Using them is pretty simple - degrease the area, swab on the product and let it work for a while, rinse off in water, disperse the water with WD40, oil the part. I find warming the part first and rinsing in hot/boiling water are helpful.

https://www.youtube.com/watch?v=dgYG903kYGo

EddyCurr
07-13-2016, 11:52 AM
Photos and discussion about cold blue in the following thread.
The 'after' photo quality is disappointing. Still, it may offer
some guidence as to whether this is the route for you.


Restoring The Finish on Rusted Spring Steel (http://bbs.homeshopmachinist.net/threads/67606-Restoring-The-Finish-on-Rusted-Spring-Steel) 2015.07.29

.

BCRider
07-13-2016, 12:39 PM
From my own home gunsmithing I've tried a few different cold blue products. The one I've found works by far the best is G96 brand "Gun Blue Creme". It's a gelled product that you'll find at outdoor stores that cater to hunting and which sell gun care products. Shouldn't be a problem what with you living in Texas.... :D

It helps if the item is well warm to the touch before applying the bluing. And needless to say it has to be fully degreased. And wear disposable gloves to avoid skin oils on the surface. For something the size of a drill chuck apply it with an acid brush.

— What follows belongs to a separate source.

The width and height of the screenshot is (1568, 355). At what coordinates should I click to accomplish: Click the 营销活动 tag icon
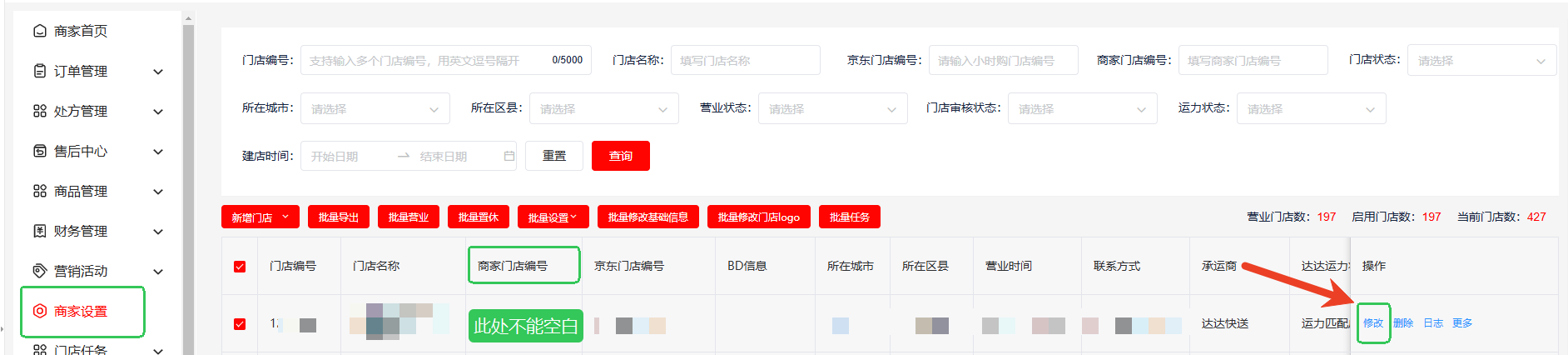coord(39,271)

If the finish is a little spotty you can "card" it with some degreased fine steel wool. It'll cut down and even the bluing. Degrease again just to be sure then apply a second treatment. Card off this second layer with a stiff nylon bristle brush. A "hard" toothbrush is just about perfect for this. I also find that doing this last nylon bristle carding under hot running water aids in setting the blue a little better.

At that point dry it and add a thin coat of oil and it should be looking pretty nice.

Paul Alciatore
07-13-2016, 03:59 PM
Boy, I looked at that thread. There is NO WAY that I am going to go to that much trouble for some import drill chucks. NO WAY! IIRC, I bought at least two of them from Grizzly when they were on sale. Probably paid around $15 for them. And they will work just fine as they are.

But thanks for the reference to that thread.




This is black oxide. Unfortunately, things similar to Evapo-Rust remove it quite effectively.

If you want to go through the trouble of restoring a similar kind of finish, read on parkerizing. Here is a good thread: http://bbs.homeshopmachinist.net/threads/39446-Let-s-Parkerize-Something!

metalmagpie
07-13-2016, 04:07 PM
I would suggest chucking up a 1/4" rod about 10" long and using it to hang the chuck in an electrolytic derusting bath. You can clip your black lead right to the top of the rod. With the rod securely chucked, it should conduct electricity fine. A little current and time later and all the rest of the black will be gone and they will look better.

You could also try painting the black cracks with black fingernail polish, drying with a heat gun, then spinning it up and sanding with superfine sandpaper folded over a file (to keep it from going down in the cracks at all). Who knows? It might work, and it won't cost you much, and you will certainly learn something. Please post the results so we can all learn something.